╭──

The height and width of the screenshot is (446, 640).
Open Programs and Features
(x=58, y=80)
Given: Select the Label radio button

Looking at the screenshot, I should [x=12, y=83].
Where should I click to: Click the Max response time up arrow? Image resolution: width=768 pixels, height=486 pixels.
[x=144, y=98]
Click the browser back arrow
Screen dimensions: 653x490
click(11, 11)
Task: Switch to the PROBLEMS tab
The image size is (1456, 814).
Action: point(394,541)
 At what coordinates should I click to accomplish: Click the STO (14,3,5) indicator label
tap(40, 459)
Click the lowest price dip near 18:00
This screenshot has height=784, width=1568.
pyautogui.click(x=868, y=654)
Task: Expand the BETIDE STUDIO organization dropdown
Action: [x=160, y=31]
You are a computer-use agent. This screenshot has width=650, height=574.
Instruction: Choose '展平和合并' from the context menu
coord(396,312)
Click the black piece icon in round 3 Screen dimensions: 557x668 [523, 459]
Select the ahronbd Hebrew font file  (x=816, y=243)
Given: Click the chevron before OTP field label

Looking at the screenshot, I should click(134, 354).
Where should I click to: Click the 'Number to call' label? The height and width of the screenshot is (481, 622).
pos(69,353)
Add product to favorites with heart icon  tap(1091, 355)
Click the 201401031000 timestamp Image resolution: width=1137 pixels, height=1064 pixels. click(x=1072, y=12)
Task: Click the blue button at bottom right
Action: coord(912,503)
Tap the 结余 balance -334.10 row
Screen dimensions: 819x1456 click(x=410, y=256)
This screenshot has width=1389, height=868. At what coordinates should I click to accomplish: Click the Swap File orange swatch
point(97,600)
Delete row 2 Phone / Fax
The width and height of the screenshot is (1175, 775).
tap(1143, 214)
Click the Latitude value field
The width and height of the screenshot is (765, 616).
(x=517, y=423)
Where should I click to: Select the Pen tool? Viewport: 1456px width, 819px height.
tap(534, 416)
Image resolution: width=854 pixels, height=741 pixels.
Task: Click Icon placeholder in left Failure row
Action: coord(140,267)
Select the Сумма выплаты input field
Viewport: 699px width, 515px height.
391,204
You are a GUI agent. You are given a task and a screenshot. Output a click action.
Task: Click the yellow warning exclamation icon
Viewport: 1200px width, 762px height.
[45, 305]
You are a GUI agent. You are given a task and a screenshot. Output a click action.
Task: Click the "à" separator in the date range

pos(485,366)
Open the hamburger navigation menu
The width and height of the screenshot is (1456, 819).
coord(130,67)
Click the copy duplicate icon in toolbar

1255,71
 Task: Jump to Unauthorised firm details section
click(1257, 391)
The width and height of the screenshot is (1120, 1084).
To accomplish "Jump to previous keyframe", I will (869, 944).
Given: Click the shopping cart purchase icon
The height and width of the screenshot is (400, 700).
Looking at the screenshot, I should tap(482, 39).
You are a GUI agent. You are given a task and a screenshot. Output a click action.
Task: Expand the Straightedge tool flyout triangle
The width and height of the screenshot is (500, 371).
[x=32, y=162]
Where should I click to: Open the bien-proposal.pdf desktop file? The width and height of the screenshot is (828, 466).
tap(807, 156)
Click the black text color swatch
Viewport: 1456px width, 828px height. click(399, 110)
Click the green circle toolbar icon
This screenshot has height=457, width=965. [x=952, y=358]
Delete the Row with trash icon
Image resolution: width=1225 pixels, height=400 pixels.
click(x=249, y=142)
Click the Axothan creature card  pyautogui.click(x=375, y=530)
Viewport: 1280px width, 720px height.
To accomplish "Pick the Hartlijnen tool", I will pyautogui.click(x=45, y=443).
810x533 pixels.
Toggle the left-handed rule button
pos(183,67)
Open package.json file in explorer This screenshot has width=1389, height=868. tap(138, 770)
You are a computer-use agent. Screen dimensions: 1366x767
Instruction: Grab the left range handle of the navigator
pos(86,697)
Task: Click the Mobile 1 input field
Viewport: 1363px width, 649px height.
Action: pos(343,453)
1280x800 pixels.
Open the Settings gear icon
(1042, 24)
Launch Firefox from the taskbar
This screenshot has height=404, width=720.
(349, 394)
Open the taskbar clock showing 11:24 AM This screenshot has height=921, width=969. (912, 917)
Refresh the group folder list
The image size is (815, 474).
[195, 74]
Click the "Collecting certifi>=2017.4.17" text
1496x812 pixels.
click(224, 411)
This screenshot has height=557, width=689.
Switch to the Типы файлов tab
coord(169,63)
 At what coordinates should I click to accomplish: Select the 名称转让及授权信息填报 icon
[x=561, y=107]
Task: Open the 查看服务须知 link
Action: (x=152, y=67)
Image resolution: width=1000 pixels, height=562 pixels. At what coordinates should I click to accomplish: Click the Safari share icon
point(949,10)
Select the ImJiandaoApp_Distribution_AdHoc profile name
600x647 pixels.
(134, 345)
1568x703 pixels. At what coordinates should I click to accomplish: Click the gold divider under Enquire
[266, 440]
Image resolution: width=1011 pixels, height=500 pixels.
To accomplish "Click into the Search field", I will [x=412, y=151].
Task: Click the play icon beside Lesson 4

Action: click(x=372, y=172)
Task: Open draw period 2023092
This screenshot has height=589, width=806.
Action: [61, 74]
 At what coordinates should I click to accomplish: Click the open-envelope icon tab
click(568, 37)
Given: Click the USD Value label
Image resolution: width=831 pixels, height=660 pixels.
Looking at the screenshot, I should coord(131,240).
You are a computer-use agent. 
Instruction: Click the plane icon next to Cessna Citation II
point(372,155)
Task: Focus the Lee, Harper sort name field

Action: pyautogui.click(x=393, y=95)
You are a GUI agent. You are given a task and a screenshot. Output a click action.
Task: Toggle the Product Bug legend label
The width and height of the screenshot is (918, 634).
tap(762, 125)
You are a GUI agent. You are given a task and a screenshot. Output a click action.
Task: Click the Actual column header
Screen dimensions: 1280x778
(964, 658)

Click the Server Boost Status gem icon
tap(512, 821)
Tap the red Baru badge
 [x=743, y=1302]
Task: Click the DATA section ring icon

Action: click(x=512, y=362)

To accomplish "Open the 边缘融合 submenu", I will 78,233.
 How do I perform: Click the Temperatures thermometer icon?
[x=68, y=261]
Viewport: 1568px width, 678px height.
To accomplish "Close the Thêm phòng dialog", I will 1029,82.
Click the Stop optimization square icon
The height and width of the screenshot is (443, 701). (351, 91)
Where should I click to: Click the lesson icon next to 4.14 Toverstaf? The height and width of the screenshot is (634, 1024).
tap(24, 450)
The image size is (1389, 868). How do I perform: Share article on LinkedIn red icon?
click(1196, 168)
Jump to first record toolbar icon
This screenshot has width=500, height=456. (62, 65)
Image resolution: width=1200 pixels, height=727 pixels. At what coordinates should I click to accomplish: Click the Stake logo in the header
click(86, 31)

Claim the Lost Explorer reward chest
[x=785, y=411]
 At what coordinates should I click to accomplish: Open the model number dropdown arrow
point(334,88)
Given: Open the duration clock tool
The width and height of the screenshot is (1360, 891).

╰──

* DIRECTIVE *
Determine how many lines of the material above contain the string "arrow", and give only that number.

* RESPONSE FOR THIS EXERCISE *
3